Membuka acara, Wakil Rektor Bidang Akademik, Prof. Dr. Umi Sumbulah, M.Ag. menyatakan bahwa kesetaraan gender bukan hanya sekedar pergerakan tanpa target. Tujuan besar yang ingin dicapai dari gerakan ini adalah untuk memperkuat pembangunan negara, Indonesia. Untuk menjalankan pemerintahan secara efektif dan efisien, maka pembangunan berbasis gender harus menjadi salah satu landasan utama. “Dengan ini, segala bentuk diskriminatif terhadap perempuan dan anak dapat diakhiri,” papar Prof. Umi.
Ia melanjutkan, realisasi dari penghapusan diskriminatif terhadap perempuan ada dalam beragam bentuk. Beberapa di antaranya ialah mengenali dan menghargai pekerjaan rumah tangga yang sering tak terbayar dan kurang mendapat apresiasi. Selanjutnya, adanya jaminan partisipasi penuh perempuan untuk berperan dalam setiap lini pembangungan.
Menghubungkan tujuan gerakan ini dengan studi keislaman, Prof. Umi menjelaskan bahwa ajaran-ajaran Islam juga menyuarakan hal yang sama. “Tidak ada diskriminasi utamanya dalam pemerolehan pendidikan bagi kaum perempuan,” tuturnya. Perempuan, dengan cara apapun, berhak mendapatkan pendidikan yang layak. “Secara nilai, gerakan kesetaraan gender ini tidak berbeda dengan ajaran Islam. Yang membedakan manusia hanya ketakwaan dan amal baiknya,” jabar guru besar di Fakultas Syariah ini. Karena itu, untuk mempromosikan gerakan kesetaraan gender ini, maka jalur pendidikan adalah jalan yang efektif.

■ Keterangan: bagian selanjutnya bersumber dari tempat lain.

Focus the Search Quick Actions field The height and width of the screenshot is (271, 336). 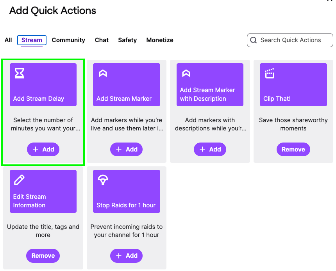coord(294,40)
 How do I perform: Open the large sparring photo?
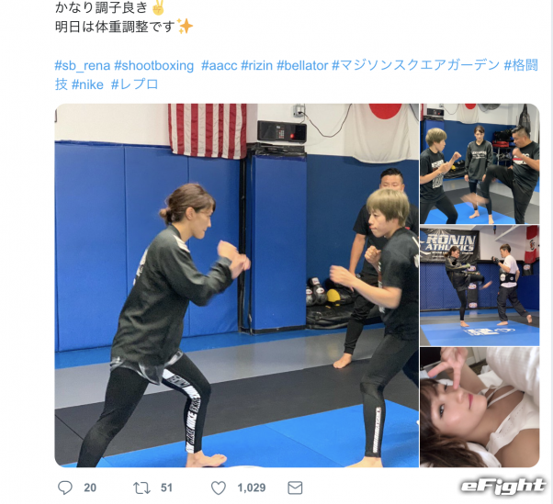click(237, 286)
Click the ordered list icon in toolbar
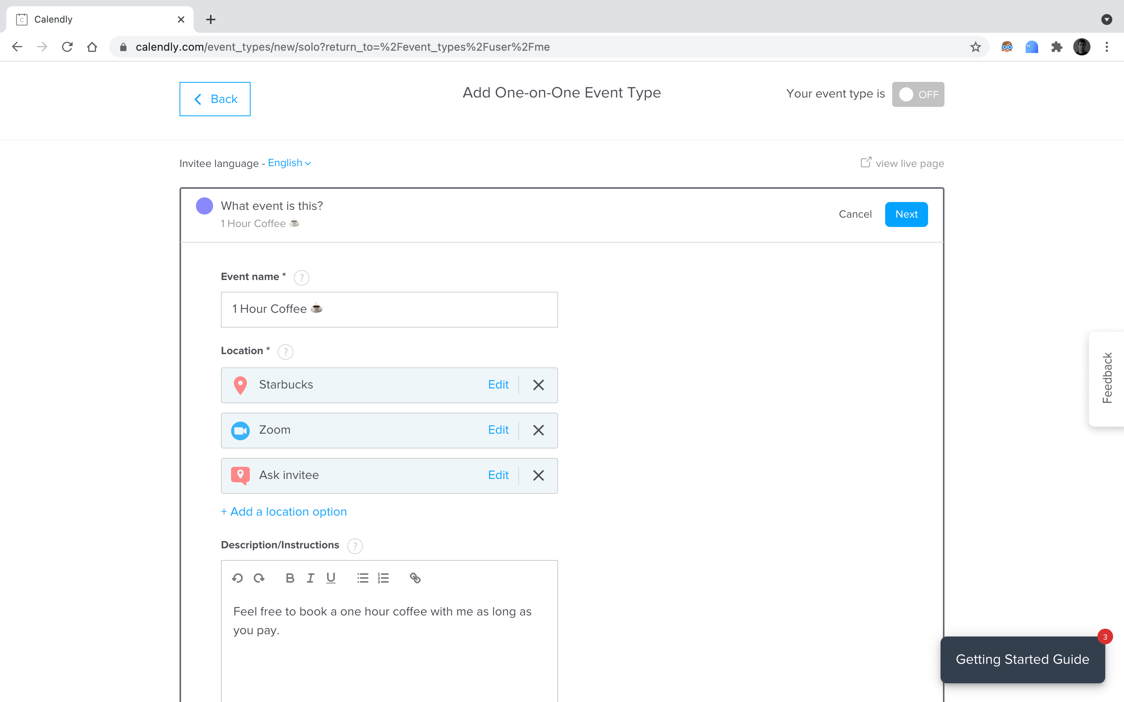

Mengamini pendapat ini, Ketua LP2M, Prof. Dr. Agus Maimun, M.Pd. menegaskan pentingnya bangsa Indonesia diisi oleh sarjana-sarjana yang berprinsip anti diskriminasi. Support pemerintah dalam gerakan ini di jalur pendidikan nampak nyata. Berbagai macam fasilitas disediakan pemerintah, salah satunya dalam bentuk beasiswa pendidikan. Ada pula regulasi yang mewajibkan Perguruan Tinggi Negeri untuk secara khusus menyiapkan kuota bagi mahasiswa penerima beasiswa KIP (Kartu Indonesia Pintar). “Tidak ada lagi korelasinya pendidikan dengan ekonomi. Sekarang tergantung motivasi individu,” tegas Prof. Agus.
Sesuai dengan tujuan besarnya, ICONETOS 2024 mengundang para pegiat gender, seperti One Widyawati (Kabid Kesetaraan Gender, DP3AK Jawa Timur), Sukesi Rahayu, Sukesi Rahayu (ISI Surakarta), Saira Kazmi (Quaid-i Azam University, Pakistan), Noornajihan Jafar (Universiti Sains Islam Malaya), Listia (Pappyruz Yogyakarta), dan Hosniah Salaeh (Fatony University, Thailand).